/OrderStatisticsTree

Solidity - Self-Balancing Binary Search Tree with Order Statistics

Primary LanguageSolidity

Hitchens Order Statistics Tree

https://github.com/rob-Hitchens/OrderStatisticsTree

Solidity Library that implements a self-balancing binary search tree (BST) with Order Statistics Tree extensions. The Library implements Bokky Poobah's Red Black Tree with additional properties.

Adds order statistics to each node and the tree itself:

  • report a value position in sorted list.
  • report the count of values above and below a certain value.
  • report percentile, median, rank, etc.
  • find the value with a given percentile rank.

Provides a method of ensuring such statistics can be gathered and the structure maintained at a fixed maximum cost at any scale: O(1)

Red Black Tree Organization

A BST maintains an ordered list. A BST aims for O(log n) performance for insertions and removals but only if the tree remains balanced. Balancing is accomplished through local reorganizations (rotations).

Ideally balanced trees optimize read operations by ensuring optimal balance as sorted data is inserted and removed. This method invests considerable energy (meaning gas) keeping the list perfectly balanced.

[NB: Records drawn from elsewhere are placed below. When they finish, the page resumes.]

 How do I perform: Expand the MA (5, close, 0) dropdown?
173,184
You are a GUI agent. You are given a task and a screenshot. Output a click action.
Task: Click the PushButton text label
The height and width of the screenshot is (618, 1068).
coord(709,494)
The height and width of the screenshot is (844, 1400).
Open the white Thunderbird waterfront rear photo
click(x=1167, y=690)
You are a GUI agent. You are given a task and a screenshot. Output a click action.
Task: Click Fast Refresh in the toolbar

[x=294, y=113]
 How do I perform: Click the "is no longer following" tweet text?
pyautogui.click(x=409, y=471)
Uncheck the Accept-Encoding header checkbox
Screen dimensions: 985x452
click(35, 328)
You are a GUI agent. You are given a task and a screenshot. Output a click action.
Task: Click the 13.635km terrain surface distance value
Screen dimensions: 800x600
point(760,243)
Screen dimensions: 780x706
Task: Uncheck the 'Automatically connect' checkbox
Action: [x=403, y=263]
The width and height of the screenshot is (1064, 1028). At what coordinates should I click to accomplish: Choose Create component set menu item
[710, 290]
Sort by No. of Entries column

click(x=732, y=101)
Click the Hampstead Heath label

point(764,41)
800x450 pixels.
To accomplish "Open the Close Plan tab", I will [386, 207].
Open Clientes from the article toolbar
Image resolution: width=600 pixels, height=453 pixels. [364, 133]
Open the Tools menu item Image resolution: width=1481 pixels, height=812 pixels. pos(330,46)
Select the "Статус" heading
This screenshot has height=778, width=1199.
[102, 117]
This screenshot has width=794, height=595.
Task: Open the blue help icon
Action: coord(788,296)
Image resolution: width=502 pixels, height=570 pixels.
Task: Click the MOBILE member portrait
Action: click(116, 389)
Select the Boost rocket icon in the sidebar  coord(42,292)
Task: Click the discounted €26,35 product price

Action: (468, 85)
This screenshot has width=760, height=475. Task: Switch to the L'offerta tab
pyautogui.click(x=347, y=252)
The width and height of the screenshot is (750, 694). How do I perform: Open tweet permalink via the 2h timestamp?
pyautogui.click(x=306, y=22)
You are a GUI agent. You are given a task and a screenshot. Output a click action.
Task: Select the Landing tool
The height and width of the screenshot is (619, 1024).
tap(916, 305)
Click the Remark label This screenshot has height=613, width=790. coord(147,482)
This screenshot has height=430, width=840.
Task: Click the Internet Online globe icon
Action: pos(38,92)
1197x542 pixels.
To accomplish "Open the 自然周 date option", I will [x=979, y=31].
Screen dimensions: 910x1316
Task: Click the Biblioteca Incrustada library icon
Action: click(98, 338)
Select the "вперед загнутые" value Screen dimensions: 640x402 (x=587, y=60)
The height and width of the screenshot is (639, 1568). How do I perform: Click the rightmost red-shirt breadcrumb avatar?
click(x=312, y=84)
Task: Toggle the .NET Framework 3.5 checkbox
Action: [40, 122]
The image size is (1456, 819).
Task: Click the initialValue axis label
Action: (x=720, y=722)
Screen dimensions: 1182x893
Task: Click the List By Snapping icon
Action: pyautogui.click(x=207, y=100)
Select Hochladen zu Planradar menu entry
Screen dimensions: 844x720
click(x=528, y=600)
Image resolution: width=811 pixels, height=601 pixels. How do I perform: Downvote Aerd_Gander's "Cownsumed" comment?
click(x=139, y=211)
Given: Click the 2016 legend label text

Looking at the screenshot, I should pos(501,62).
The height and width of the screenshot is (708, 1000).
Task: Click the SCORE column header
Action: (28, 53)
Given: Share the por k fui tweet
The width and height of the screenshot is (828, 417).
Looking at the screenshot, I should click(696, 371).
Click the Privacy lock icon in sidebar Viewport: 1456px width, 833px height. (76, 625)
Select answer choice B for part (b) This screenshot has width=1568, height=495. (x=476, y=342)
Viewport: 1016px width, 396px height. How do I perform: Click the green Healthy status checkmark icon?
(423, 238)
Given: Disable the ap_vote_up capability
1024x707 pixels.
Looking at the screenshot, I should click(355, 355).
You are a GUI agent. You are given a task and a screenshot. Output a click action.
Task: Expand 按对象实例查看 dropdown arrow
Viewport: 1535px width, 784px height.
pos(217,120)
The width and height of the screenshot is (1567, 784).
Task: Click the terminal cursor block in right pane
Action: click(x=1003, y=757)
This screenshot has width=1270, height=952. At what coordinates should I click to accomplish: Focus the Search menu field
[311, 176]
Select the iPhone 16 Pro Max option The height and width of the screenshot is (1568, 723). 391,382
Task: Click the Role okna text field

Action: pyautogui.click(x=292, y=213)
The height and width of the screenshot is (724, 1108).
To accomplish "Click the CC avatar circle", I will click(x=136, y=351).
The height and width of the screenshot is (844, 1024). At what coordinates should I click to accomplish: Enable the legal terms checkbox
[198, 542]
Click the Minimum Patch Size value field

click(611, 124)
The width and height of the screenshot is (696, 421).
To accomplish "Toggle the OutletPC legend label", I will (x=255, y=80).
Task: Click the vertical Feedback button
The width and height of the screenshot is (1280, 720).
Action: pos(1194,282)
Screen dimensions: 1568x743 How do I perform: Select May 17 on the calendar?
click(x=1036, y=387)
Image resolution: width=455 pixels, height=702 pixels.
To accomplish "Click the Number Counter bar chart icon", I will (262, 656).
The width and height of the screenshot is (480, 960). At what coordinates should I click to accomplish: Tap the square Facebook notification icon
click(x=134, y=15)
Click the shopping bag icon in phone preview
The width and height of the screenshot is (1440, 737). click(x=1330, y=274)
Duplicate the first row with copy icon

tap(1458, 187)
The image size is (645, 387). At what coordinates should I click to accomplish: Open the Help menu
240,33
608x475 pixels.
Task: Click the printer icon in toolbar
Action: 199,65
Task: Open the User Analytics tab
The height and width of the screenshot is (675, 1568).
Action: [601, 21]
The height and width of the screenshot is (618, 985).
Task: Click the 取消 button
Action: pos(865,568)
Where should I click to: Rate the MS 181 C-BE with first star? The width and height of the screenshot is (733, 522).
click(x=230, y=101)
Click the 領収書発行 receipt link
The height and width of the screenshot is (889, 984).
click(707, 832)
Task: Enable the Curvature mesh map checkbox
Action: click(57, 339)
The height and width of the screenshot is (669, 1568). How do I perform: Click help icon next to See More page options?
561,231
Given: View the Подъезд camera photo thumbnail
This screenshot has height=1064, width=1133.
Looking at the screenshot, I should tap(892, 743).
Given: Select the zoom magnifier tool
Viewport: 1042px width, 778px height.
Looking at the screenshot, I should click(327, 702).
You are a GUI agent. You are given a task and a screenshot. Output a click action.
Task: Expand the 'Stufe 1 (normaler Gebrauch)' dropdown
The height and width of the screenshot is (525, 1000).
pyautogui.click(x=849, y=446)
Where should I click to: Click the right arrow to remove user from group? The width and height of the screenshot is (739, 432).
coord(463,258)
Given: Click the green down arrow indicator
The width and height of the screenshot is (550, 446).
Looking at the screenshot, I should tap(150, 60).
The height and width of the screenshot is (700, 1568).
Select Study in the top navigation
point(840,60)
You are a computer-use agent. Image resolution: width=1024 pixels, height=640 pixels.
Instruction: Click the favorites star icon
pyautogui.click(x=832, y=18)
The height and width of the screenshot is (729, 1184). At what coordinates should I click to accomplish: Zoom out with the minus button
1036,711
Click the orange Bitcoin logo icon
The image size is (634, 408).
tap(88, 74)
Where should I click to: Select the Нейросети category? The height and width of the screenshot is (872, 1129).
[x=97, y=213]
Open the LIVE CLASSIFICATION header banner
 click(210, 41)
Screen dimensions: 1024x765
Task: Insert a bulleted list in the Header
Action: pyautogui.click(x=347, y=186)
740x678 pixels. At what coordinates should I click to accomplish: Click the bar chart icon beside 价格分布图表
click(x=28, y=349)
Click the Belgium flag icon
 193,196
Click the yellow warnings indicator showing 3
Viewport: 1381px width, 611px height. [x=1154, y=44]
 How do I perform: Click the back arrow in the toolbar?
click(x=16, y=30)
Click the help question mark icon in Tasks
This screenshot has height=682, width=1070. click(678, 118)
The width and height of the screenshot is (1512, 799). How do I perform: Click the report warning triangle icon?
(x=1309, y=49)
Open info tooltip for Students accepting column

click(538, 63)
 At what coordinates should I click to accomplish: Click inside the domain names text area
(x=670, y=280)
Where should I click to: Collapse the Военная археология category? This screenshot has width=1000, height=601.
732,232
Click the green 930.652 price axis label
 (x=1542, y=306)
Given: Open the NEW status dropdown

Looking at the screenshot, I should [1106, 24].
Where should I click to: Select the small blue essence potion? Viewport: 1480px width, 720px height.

Ethereum's mapping largely negates the need for crawling a tree to find a particular node. This implementation completes most read operations, including reporting statistics, in one operation. On the other hand, write operations in Ethereum are exceptionally expensive relative to reads. Therefore, we should prioritize update efficiency over read efficiency. This is roughly the opposite of most database systems that are optimized for read-back efficiency.

A Red Black Tree optimizes the cost of insertion and removal by tolerating limited imbalance. Tolerating limited imbalance reduces the frequency and extent of tree reorganizations which reduces update cost.

This implementation relies on the iterative approach to functions that seem recursive in nature, to avoid problems with stack depth.

Inserts and Deletes Take a Key and a Value

  • value: The value to sort, such as price, amount, rating, etc.. These are unsigned integers. 0 is prohibited.
  • key: (Optional). A unique identifier for the entry. This should be meaningful at the application layer, such as ticketID, transactionID or UserID. These are bytes32. If there is no reason to point back to application-level records, it's safe to use 0x0 for all entries, provided there are no duplicate key/value pairs.

Client's can store any of the scaler types in key after converting to the native bytes32 type. The same principle applies to value. Note that value 0 is reserved for performance reasons. In the case that 0 has meaning within the application, apply an offset to ensure a 0 is never submitted for sorting.

Since multiple users or transactions could have the same value, this is permitted. Consider a case of "students" with "test scores" to sort. User addresses would be re-cast as bytes32 and the scores offset by 1 unless a score of 0 is not possible. Conversion and offset are client-side responsibilities.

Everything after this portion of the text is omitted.